Once the line containing "Toggle Shadows in the view control bar" is found in the data below, repeat it and every later line exactly, leaving the pictures out.

Exercise data —

>>

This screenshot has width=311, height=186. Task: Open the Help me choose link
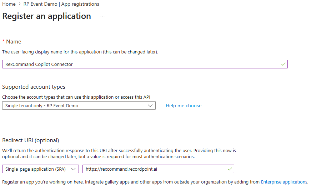[184, 105]
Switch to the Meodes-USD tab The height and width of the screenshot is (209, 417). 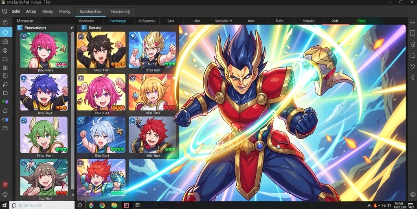click(121, 12)
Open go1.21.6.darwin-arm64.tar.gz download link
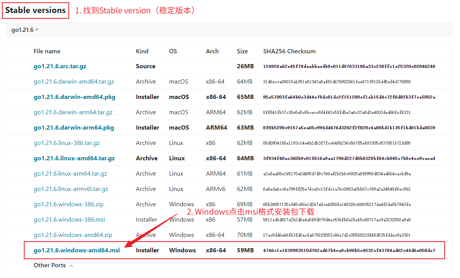The width and height of the screenshot is (460, 278). [73, 112]
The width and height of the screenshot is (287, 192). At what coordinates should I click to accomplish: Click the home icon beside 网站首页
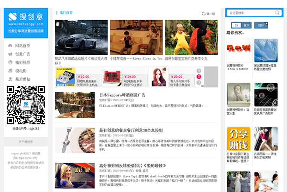pos(11,46)
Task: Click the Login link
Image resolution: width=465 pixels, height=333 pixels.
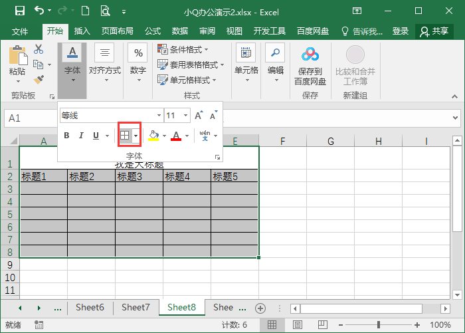Action: point(401,31)
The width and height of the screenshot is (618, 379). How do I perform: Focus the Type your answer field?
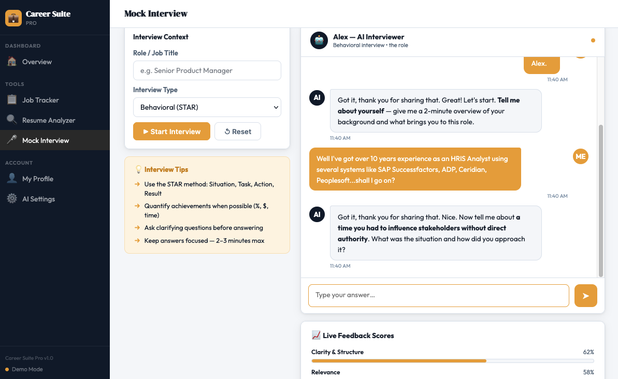(x=438, y=295)
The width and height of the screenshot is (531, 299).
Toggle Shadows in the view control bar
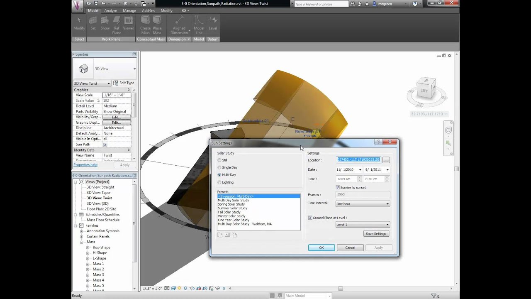point(185,287)

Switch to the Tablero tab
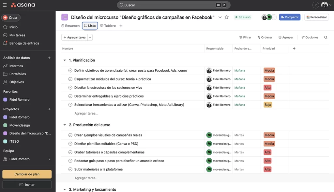pyautogui.click(x=108, y=26)

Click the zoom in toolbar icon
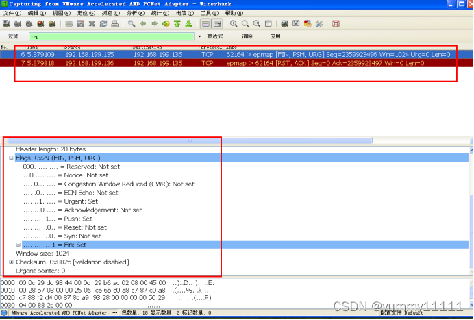tap(233, 23)
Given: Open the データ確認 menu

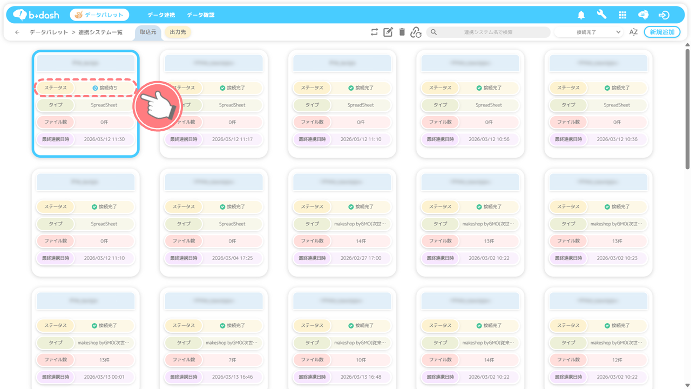Looking at the screenshot, I should (200, 15).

<<

Task output —
Toggle Shadows in the view control bar
point(185,287)

Switch to the Tablero tab
pyautogui.click(x=108, y=26)

Click the zoom in toolbar icon
tap(233, 23)
Given: Open the データ確認 menu

Looking at the screenshot, I should (200, 15).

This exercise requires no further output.